Konfokal-Mikroskopie an fluoreszierenden Dipolen



In der klassischen Lichtmikroskopie liegt die Auflösungsgrenze nach Abbé in der Grösse einer halben Wellenlänge des Lichts. Am Anfang des letzten Jahrhunderts wurde erstmals die Theorie aufgestellt, dass diese Limite mit raffinierten Methoden um das zehnfache unterschritten werden kann. Im Jahr 1982 wurde diese Idee dann wieder aufgegriffen und erste reale Mikroskope entwickelt. Durch ständige Weiterentwicklung ist es heute sogar möglich, gezielt die optischen Eigenschaften von Molekülen abzubilden, was in einer späteren Entwicklungsstufe vor allem für die Medizin und die Molekularbiologie ein interessanter Aspekt sein dürfte.

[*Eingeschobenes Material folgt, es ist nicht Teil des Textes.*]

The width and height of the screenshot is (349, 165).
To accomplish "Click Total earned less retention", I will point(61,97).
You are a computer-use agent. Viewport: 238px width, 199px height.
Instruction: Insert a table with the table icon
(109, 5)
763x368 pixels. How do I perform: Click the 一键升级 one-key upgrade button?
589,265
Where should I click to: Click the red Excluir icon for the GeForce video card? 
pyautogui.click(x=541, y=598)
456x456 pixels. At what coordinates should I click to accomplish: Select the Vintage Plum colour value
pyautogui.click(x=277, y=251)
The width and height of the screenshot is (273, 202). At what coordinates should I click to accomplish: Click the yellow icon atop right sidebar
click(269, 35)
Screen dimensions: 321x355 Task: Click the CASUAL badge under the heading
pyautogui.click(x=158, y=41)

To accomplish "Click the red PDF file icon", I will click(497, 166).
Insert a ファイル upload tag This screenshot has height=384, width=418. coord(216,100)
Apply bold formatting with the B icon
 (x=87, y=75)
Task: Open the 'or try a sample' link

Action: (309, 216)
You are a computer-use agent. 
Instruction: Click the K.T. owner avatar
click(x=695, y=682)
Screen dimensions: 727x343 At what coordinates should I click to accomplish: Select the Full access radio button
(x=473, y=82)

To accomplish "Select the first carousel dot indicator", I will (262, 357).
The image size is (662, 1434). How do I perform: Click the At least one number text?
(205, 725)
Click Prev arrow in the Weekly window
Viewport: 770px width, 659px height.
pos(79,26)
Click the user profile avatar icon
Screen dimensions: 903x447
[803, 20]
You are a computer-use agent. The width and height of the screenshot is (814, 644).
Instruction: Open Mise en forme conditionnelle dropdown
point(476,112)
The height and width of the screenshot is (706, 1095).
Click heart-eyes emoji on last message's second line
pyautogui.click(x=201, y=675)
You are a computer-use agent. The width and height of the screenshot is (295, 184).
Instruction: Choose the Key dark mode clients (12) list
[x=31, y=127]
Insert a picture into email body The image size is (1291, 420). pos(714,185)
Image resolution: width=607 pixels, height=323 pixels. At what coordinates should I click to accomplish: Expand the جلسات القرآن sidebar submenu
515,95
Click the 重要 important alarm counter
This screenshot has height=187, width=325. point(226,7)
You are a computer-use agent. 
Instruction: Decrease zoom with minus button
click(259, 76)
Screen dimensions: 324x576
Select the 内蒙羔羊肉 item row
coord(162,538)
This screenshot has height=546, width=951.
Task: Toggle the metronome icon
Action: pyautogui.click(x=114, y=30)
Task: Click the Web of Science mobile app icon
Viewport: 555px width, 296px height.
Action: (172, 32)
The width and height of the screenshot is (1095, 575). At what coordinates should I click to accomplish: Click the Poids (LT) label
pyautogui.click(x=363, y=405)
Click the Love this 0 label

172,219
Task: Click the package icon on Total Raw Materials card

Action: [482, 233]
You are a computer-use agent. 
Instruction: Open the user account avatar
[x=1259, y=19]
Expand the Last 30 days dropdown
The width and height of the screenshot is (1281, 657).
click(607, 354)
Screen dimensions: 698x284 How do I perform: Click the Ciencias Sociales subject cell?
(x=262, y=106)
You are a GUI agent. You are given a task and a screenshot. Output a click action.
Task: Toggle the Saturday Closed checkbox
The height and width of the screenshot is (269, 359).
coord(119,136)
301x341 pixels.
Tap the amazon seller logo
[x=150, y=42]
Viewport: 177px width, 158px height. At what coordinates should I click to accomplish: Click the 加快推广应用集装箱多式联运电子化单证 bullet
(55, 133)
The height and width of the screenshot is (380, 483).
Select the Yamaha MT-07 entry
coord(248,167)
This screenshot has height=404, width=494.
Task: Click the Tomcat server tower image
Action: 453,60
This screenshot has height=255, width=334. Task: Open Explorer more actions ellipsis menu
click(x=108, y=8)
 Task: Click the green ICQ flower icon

Im hier vorliegenden Experiment wird das Abbilden solcher fluoreszierender Moleküle simuliert.

Dieses Modul entstand im Rahmen einer Diplomarbeit an der Universität Basel. Besonders zu erwähnen sind der Muster-Simulator und die animierte Darstellung des Zusammenhangs der sphärischen und der karthesischen Koordinaten in drei Dimensionen.